Extracted material:

—————

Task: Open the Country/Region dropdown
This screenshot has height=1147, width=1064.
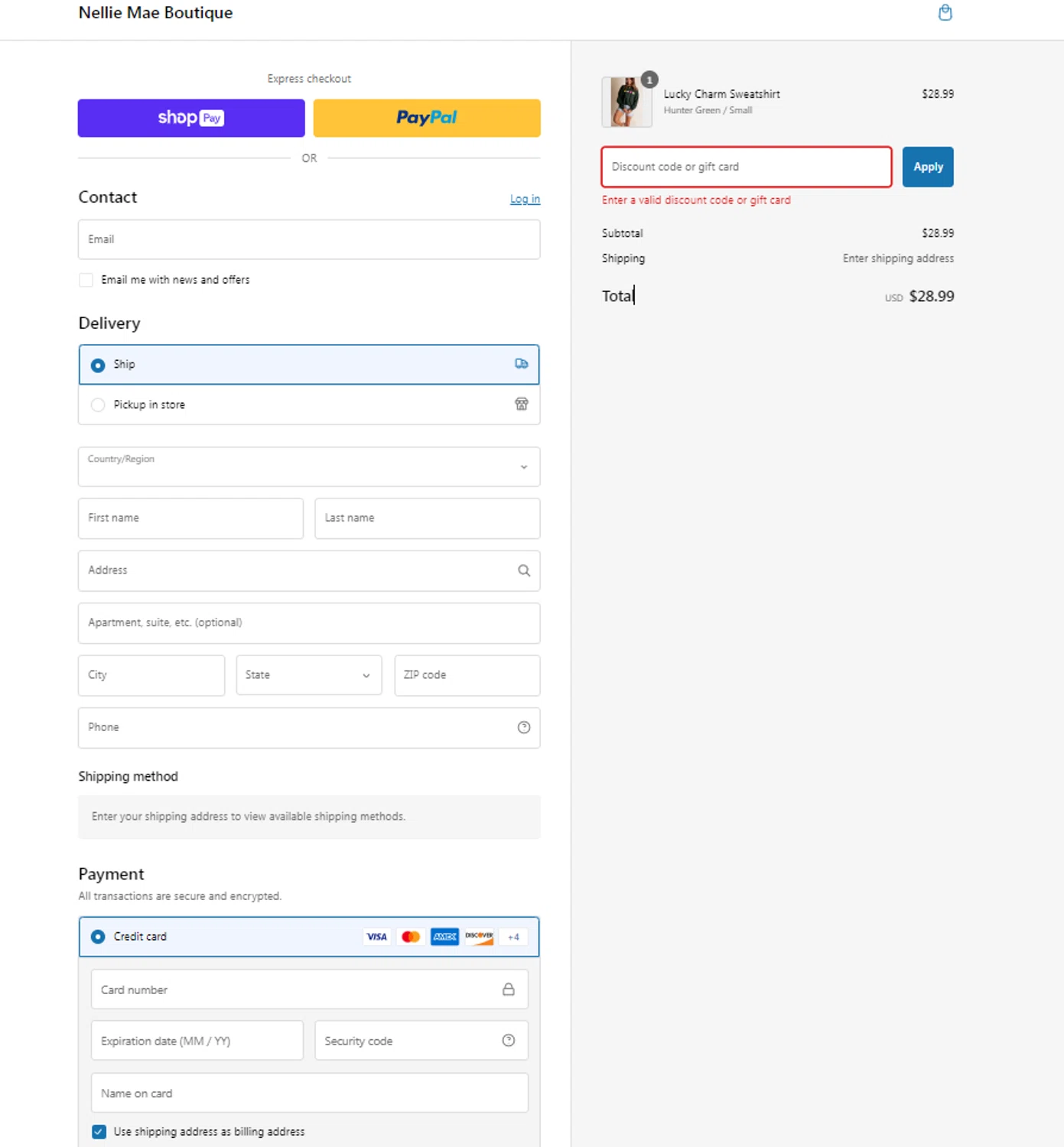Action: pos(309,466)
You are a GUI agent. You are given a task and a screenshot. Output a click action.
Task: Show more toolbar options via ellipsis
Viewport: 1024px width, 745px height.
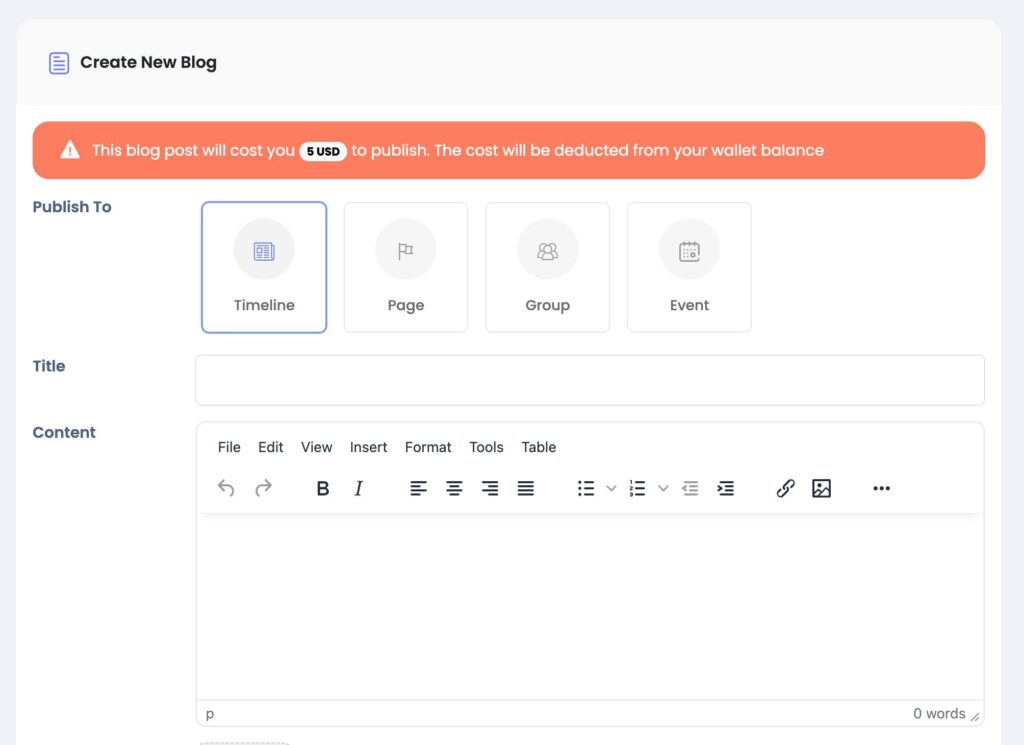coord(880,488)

—————

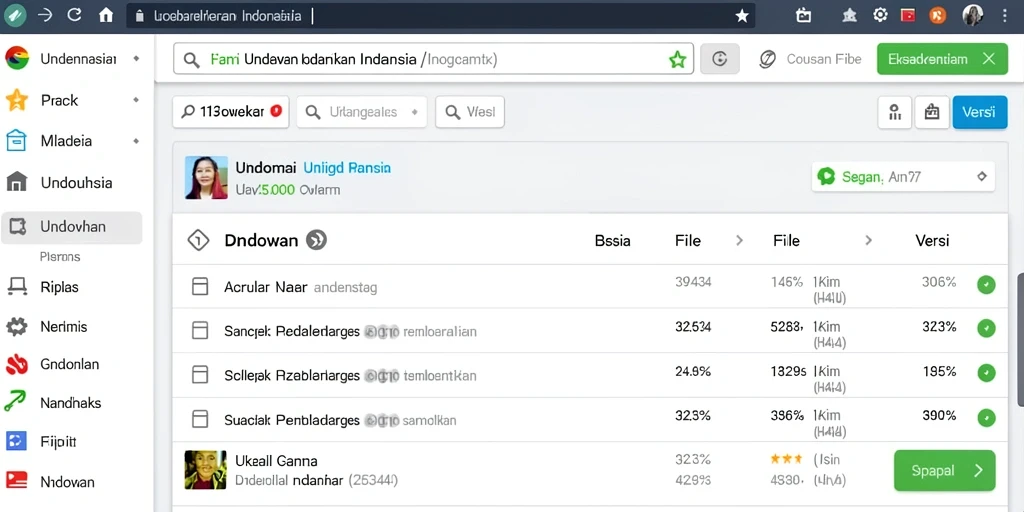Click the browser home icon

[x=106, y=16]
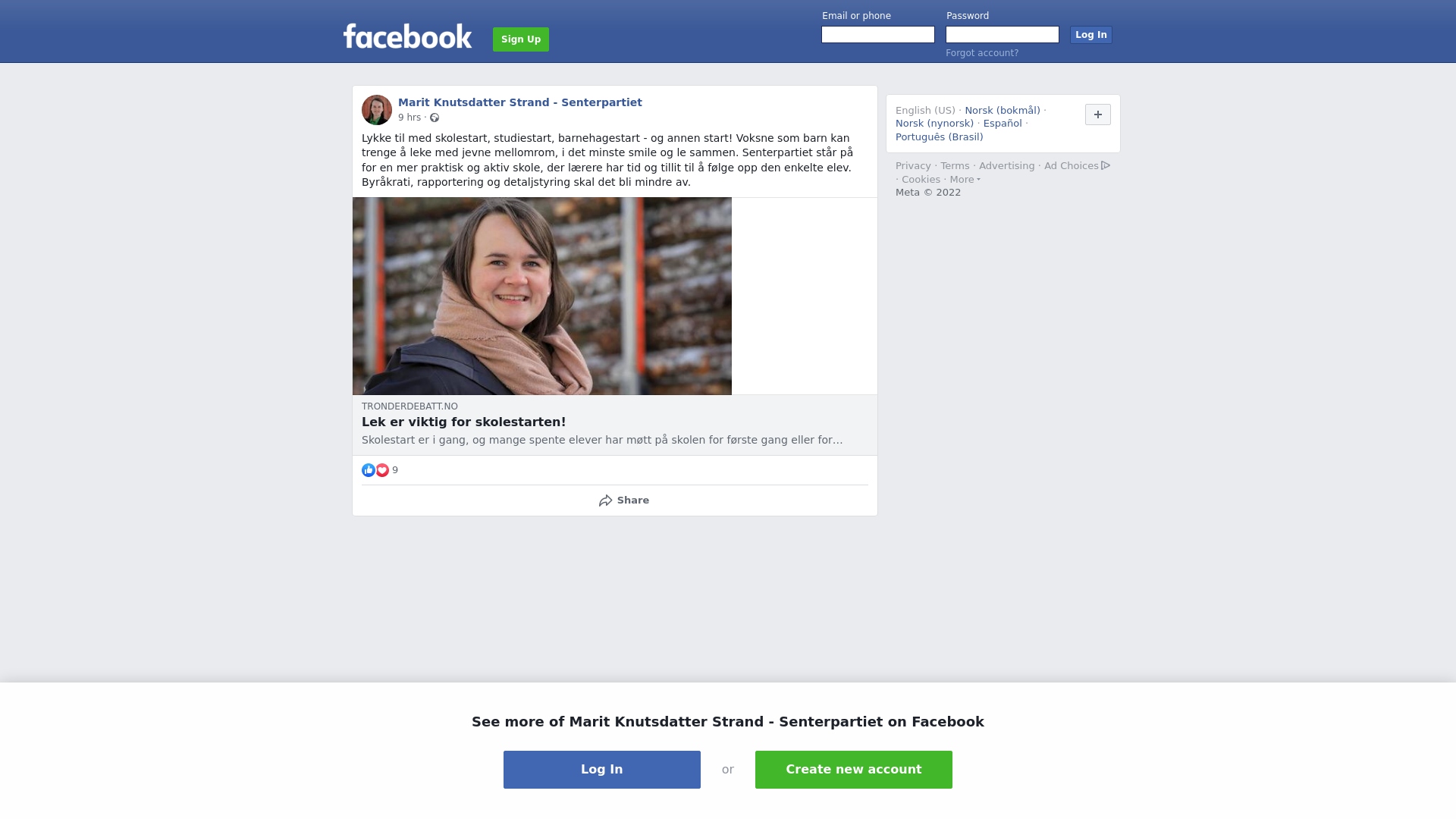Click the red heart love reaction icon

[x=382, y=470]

—————

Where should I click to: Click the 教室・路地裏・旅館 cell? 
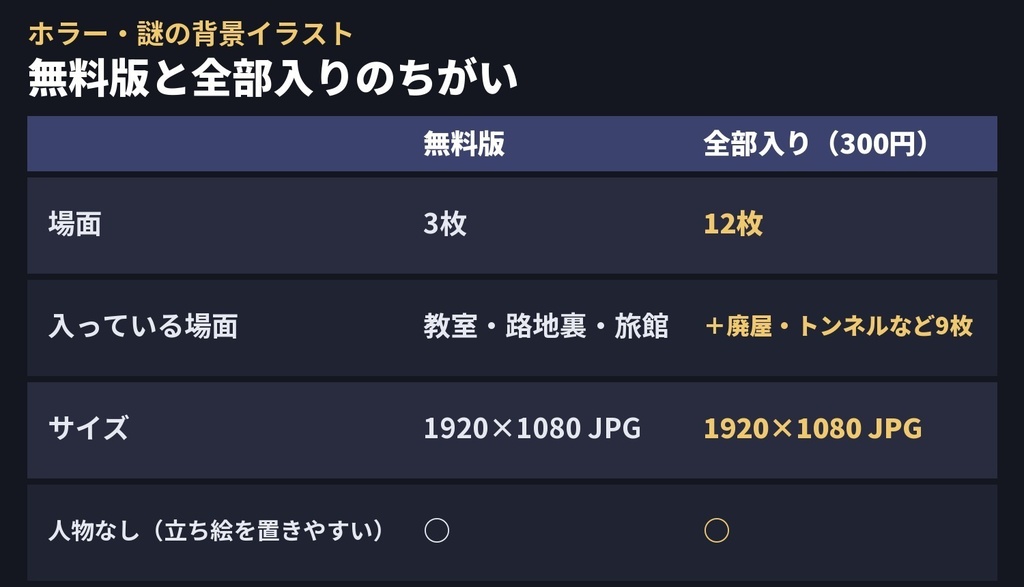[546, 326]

—————

Task requirements: From the data above, return exactly the lines from the one with "Task: Open the Country/Region dropdown" up to and including the one with "Task: Show more toolbar options via ellipsis". Pictures do not go in the copy.

Exercise answer:
Task: Open the Country/Region dropdown
This screenshot has height=1147, width=1064.
Action: pos(309,466)
You are a GUI agent. You are given a task and a screenshot. Output a click action.
Task: Show more toolbar options via ellipsis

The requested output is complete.